First Amendment to Medical Transcription Billing, Corp. Amended and Restated Equity Incentive Plan

EX-10.6 8 ex10-16.htm

 

Exhibit 10.16

 

FIRST AMENDMENT TO

MEDICAL TRANSCRIPTION BILLING, CORP.

AMENDED AND RESTATED EQUITY INCENTIVE PLAN

 

WHEREAS, the Board of Directors and stockholders of Medical Transcription Billing, Corp. (the “Company”) have adopted the Medical Transcription Billing, Corp.
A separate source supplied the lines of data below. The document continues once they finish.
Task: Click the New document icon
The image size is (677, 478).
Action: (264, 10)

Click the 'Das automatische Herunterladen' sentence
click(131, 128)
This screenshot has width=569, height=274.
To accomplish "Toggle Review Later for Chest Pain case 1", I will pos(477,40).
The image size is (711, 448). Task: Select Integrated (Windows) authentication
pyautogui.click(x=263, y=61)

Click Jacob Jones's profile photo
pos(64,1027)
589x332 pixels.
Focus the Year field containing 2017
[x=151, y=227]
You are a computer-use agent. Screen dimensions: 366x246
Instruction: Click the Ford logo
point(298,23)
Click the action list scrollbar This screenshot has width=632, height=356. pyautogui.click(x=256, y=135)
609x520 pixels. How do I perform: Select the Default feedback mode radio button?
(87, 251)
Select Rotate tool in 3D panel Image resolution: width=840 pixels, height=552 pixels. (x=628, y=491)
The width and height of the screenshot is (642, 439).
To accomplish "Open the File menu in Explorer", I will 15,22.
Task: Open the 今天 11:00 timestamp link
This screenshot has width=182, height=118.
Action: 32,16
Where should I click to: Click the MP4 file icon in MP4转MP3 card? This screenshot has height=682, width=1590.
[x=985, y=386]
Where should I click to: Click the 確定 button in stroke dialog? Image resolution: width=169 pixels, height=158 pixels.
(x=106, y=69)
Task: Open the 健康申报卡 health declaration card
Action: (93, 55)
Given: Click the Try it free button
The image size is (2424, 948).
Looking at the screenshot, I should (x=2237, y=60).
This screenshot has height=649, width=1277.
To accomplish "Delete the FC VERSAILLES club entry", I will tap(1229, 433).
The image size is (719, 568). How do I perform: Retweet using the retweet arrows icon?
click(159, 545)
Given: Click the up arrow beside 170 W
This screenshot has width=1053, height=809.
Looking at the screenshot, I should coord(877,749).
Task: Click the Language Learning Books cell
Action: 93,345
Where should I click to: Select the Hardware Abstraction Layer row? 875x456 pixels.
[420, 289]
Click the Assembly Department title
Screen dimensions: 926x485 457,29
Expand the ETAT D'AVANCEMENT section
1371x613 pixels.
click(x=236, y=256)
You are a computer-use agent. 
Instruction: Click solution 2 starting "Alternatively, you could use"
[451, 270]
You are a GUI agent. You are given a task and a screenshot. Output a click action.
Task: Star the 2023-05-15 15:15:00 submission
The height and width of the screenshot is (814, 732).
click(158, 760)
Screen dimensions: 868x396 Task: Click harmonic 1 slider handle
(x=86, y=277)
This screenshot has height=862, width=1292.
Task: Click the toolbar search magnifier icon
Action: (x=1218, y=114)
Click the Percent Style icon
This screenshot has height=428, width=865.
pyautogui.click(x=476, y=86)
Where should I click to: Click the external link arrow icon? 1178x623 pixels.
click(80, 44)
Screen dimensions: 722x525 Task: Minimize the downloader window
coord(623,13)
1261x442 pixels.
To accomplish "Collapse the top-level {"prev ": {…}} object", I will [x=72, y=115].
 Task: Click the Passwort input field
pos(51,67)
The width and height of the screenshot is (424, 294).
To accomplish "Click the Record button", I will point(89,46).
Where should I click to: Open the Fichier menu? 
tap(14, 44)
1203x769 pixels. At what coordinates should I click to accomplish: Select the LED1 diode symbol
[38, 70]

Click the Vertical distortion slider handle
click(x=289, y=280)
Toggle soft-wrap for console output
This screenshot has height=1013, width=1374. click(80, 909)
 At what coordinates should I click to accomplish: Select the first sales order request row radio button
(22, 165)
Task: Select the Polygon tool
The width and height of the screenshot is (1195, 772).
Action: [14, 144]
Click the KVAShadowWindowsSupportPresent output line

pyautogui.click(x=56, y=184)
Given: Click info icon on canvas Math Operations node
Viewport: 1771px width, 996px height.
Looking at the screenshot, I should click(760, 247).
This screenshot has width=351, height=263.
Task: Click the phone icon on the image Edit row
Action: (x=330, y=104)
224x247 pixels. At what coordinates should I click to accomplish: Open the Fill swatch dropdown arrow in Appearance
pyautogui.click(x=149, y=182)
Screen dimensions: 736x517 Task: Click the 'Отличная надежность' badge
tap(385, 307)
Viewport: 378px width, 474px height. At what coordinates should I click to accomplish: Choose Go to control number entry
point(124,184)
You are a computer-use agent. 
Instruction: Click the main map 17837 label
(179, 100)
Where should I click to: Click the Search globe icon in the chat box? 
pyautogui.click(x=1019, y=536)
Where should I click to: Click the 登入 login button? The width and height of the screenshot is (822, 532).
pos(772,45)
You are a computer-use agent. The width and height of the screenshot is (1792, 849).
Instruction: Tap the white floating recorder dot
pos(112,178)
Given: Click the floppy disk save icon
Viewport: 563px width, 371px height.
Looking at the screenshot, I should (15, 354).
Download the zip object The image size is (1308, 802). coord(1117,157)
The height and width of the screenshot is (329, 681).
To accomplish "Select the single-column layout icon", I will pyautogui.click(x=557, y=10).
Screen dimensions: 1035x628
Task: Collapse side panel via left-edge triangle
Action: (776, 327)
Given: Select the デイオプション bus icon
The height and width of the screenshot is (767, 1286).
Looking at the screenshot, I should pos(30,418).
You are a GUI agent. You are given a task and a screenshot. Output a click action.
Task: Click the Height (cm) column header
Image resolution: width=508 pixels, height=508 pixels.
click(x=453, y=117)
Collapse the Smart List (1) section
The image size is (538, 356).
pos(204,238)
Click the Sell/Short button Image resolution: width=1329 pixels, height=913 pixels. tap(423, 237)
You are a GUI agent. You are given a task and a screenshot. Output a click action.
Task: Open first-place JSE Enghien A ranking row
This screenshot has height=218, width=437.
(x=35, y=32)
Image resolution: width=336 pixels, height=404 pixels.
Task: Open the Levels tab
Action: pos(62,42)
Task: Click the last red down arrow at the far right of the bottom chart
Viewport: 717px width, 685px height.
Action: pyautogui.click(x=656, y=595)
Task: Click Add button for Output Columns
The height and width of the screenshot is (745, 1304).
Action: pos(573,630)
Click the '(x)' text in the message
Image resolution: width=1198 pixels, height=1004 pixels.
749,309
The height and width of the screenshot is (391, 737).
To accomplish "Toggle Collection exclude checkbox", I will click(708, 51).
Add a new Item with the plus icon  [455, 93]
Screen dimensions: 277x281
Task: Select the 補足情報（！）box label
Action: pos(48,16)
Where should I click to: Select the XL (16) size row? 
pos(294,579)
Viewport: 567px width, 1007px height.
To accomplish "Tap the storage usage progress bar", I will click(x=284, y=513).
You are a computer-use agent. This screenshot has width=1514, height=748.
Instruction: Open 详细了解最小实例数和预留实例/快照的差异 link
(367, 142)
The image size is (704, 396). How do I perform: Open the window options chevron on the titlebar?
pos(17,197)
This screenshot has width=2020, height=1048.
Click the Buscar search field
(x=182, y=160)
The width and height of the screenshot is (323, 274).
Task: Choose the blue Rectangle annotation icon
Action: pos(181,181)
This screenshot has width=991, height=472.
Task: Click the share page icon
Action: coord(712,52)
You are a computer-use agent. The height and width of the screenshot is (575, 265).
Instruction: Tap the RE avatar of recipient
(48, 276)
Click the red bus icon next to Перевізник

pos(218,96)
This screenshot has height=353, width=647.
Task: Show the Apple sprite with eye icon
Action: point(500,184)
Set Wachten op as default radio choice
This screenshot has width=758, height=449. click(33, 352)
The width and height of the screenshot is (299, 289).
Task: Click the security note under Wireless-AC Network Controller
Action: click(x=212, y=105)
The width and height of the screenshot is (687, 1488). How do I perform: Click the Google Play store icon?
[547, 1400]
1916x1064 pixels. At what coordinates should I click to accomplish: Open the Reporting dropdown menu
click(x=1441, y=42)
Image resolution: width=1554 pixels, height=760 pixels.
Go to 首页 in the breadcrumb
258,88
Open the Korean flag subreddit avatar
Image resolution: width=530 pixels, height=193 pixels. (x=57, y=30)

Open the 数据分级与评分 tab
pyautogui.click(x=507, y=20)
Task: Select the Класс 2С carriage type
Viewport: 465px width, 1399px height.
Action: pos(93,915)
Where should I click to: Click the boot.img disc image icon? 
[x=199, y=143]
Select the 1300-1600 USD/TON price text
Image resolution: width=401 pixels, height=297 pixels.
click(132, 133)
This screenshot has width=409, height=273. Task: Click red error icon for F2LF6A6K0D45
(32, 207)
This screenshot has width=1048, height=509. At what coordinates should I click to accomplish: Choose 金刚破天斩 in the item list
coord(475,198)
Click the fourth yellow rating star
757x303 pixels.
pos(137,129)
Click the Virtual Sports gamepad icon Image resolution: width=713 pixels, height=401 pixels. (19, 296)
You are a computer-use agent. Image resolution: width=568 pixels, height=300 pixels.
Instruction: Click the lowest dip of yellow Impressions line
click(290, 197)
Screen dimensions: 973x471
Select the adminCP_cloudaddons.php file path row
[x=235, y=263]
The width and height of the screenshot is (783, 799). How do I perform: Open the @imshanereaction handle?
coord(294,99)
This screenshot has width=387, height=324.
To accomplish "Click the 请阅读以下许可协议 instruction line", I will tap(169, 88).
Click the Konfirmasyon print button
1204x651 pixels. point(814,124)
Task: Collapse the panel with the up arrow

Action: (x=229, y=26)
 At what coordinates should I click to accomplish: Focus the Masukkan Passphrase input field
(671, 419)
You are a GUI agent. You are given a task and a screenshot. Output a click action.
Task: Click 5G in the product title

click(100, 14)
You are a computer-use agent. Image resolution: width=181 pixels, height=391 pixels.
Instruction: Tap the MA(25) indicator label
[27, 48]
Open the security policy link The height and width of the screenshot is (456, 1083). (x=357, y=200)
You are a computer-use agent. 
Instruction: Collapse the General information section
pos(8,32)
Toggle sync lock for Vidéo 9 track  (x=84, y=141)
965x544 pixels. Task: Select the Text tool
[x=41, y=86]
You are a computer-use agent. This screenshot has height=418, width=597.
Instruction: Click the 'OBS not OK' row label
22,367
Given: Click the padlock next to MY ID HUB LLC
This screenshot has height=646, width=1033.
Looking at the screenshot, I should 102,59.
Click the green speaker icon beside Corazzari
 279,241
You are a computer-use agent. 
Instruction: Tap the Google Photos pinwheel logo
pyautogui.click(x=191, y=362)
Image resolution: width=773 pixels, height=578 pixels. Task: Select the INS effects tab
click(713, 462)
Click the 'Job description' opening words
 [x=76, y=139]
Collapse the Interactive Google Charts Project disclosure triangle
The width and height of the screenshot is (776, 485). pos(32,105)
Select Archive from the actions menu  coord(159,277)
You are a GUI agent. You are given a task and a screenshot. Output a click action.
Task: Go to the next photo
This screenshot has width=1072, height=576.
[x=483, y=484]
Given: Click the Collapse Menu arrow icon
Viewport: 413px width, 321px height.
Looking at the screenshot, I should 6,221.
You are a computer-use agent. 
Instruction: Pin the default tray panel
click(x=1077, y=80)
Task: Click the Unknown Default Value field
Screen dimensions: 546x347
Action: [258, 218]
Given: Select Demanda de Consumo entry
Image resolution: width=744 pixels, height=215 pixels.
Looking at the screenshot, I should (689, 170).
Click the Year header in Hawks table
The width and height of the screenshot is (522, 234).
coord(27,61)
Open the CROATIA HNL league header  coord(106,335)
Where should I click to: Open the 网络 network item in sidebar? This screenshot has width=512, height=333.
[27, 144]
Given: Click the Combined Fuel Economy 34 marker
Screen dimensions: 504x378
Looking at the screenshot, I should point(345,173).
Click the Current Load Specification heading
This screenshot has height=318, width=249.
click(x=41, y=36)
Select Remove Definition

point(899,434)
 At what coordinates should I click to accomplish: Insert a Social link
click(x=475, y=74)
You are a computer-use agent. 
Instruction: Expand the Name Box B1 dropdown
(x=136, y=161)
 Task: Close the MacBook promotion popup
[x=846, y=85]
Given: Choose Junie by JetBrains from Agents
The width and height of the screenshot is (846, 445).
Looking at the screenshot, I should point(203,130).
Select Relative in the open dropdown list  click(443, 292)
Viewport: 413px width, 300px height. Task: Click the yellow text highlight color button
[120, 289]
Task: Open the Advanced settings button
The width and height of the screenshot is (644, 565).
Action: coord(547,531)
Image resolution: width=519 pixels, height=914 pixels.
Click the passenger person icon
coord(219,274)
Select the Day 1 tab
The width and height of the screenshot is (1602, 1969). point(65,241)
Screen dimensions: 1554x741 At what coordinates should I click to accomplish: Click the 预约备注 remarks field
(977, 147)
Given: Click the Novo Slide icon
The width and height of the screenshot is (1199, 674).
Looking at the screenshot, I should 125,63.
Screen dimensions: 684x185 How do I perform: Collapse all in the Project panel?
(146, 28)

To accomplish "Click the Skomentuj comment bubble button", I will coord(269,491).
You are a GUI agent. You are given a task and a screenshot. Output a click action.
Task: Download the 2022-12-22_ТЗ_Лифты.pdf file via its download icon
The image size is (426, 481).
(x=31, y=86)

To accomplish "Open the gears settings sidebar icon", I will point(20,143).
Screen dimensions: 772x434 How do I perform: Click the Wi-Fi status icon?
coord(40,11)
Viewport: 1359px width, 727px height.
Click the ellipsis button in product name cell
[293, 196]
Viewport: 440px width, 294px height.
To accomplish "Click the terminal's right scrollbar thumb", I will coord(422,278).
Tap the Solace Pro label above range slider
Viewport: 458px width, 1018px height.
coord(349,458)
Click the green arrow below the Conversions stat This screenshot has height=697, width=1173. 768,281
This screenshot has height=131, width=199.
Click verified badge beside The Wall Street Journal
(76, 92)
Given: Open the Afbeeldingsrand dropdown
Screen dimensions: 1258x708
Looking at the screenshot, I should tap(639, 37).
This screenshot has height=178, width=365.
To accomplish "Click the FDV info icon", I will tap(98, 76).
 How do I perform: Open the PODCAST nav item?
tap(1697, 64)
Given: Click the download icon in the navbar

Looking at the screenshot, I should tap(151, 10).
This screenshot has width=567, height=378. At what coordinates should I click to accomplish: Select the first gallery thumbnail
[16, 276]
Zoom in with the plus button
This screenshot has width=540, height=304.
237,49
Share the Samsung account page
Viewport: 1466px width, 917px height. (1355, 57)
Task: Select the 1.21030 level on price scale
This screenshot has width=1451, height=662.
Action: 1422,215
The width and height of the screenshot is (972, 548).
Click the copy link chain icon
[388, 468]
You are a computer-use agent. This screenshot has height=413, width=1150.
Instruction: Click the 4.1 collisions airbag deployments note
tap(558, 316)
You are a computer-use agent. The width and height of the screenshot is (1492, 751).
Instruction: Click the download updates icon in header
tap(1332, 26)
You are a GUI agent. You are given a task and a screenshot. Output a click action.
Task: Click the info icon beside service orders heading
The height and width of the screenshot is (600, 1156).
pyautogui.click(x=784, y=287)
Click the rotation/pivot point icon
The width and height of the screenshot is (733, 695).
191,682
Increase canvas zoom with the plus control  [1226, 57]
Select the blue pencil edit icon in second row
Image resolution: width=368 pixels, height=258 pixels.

Amended and Restated Equity Incentive Plan (the “Plan”);

 

WHEREAS, pursuant to Section 3(a) of the Plan, a total of 100,000 shares of the Company’s 11% Series A Cumulative Redeemable Perpetual Preferred Stock (“Series A Preferred Stock”) have been reserved for issuance under the Plan;

 

WHEREAS, the Company desires to increase the number of shares of Series A Preferred Stock issuable under the Plan to 300,000 shares, including shares previously issued thereunder; and

 

WHEREAS, pursuant to Section 2(b)(vi) of the Plan, the Board of Directors and stockholders of the Company have approved such increase of the number of shares of Series A Preferred Stock issuable under the Plan.

 

NOW, THEREFORE, the following amendment and modification are hereby made a part of the Plan.

 

1. Section 3(a) of the Plan shall be, and hereby is, amended to increase the aggregate number of shares of Series A Preferred Stock issuable thereunder to 300,000 shares, and the first sentence of such section is thereby to read as follows:

 

“The aggregate number of shares of Common Stock that may be issued pursuant to Stock Awards shall not exceed 2,851,000 shares, and the aggregate number of shares of Series A Preferred Stock that may be issued pursuant to Stock Awards shall not exceed 300,000.”

 

2. In all other respects, the Plan, as amended, is hereby ratified and confirmed and shall remain in full force and effect.

 

IN WITNESS WHEREOF, the Company has executed this First Amendment to Medical Transcription Billing, Corp. Amended and Restated Equity Incentive Plan as of June 18 , 2018.